I don't know how he is related to Sen. Andrist who I believe owns the paper.But one look at Sen. Andrist's bills and columns kind of tells it all.


----------



## Lvn2Hnt (Feb 22, 2005)

In the process of writing a rebut.... anyone have any links to facts about economic impact of hunting on North Dakota?

Any comments others would like to thow in? I'll post the draft before sending it.


----------



## dieseldog (Aug 9, 2004)

Senator Andrist is his father. I know all about there hunting views as I have to go to a community group meeting every week with him and his father and other community leaders. At the meeting yesterday I had to listen to Sen. Andrist comment on how great the out of state hunters are and that our ND Game and Fish Dept. only cares about the hunting interests of ND residents from Jamestown and Fargo areas. He also stated that, i quote " The Game and Fish Dept is PORKING the nonresident on our license fees" end quote. Since it is a community meeting and I am representing the business that I work for at them I just sit and bite my tongue and maybe make one little comment or two.


----------



## muskat (Mar 5, 2002)

> " The Game and Fish Dept is PORKING the nonresident on our license fees"


The license fee's are right in line with other states with comparable hunting oppurtunities.

There is nothing worse then when so called "representatives" of our state throw around non-facts and untruths. FRUSTRATING :******: .


----------



## Lvn2Hnt (Feb 22, 2005)

Edited and mailed:

I am writing in regard to a recent column that was published in The Journal. The column was headlined "S.D. pheasant hunting rules the roost," written by Steve Andrist.

This statement was made in the article, "Unlike their Dakota neighbors to the north, they don't argue about protectionist hunting policies. Like Minnesota does with fishermen, South Dakota treats hunting as economic opportunity, as business to be coveted."

The column also stated, "Some day, perhaps, we'll go to school on our neighbors and begin to learn the lessons of economics 101: bringing in new dollars from outside your economic base is the best business you can get."

North Dakota boasts a billion dollar economic influx each year as a result of non-resident and resident hunting licenses, motel stays, meals eaten, gas pumped, and supplies purchased, among many other amenities that I and my fellow hunters enjoy

North Dakota's license purchases are nothing to shake a stick at either. According to the North Dakota Game and Fish (NDGF), in 2004, non-resident hunters purchased 26,952 small game licenses, up from 2003. This doesn't even take into account big game licenses, fishing licenses, or waterfowl licenses.

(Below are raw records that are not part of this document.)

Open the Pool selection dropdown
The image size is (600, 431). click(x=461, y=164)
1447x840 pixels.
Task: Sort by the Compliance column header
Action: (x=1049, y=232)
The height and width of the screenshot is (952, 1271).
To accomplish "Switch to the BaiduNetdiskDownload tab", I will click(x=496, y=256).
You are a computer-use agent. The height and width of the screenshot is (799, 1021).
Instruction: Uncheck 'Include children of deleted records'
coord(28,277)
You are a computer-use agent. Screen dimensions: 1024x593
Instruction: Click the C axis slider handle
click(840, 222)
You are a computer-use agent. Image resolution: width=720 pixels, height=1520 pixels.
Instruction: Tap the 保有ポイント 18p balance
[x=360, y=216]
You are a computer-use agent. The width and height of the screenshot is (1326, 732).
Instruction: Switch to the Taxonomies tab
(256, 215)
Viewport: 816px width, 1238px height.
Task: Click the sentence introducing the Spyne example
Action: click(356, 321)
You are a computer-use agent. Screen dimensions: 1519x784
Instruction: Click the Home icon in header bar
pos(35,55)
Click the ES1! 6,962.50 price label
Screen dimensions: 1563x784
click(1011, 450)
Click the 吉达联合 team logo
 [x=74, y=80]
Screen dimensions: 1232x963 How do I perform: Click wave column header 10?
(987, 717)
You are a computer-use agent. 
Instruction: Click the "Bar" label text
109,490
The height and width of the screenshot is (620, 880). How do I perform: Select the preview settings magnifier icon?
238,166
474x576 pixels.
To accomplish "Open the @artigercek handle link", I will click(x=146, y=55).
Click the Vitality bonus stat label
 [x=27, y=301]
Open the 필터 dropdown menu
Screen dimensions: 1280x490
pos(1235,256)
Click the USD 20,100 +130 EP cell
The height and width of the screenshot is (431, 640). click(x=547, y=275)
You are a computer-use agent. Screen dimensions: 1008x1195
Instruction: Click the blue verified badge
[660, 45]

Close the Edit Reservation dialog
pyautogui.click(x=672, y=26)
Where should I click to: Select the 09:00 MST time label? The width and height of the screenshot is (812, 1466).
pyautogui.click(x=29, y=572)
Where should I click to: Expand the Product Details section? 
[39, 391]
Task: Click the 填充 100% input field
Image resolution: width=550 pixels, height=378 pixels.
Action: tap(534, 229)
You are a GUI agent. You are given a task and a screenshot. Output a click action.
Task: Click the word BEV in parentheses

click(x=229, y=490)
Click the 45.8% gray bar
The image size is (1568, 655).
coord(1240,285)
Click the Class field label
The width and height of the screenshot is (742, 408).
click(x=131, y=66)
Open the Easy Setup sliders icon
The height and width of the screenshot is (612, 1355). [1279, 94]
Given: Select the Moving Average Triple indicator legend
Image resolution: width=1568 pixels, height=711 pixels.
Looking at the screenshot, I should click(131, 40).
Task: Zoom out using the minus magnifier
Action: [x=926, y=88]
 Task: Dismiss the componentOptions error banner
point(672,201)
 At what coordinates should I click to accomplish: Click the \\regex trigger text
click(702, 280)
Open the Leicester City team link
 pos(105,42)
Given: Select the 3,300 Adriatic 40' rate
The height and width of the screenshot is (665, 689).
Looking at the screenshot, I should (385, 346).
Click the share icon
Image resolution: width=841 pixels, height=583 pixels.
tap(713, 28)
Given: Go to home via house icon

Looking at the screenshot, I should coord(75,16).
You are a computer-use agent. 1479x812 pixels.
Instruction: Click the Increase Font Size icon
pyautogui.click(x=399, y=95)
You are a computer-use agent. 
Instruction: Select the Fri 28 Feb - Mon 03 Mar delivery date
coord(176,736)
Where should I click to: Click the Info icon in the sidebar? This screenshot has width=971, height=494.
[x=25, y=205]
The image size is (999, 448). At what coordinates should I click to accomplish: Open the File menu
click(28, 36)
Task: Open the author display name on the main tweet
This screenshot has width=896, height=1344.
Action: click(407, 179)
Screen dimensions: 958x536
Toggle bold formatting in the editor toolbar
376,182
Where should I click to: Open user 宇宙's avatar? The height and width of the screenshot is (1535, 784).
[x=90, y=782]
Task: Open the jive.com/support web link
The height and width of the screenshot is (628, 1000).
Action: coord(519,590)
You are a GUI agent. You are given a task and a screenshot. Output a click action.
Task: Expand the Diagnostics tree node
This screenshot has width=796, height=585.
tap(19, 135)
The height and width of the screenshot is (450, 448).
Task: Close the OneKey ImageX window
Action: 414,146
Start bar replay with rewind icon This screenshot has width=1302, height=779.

North Dakota is taking economic advantage of our abundant hunting resources; and may, arguably, be taking too much economic advantage.

North Dakota gives non-residents cheaper licenses and let them hunt longer than our neighbors to the south. A non-resident hunter in South Dakota will pay a minimum of $110 for licensing and are only allowed to hunt for two, 5-day periods. North Dakota allows non-residents to hunt for a minimum of $85 and give them two, 7-day periods.

Who are you to advocate and push for the economic exploitation of a natural resource that is not yours, mine, or anyone else's? And, who are you to say that North Dakota isn't pursuing the economics of hunting enough?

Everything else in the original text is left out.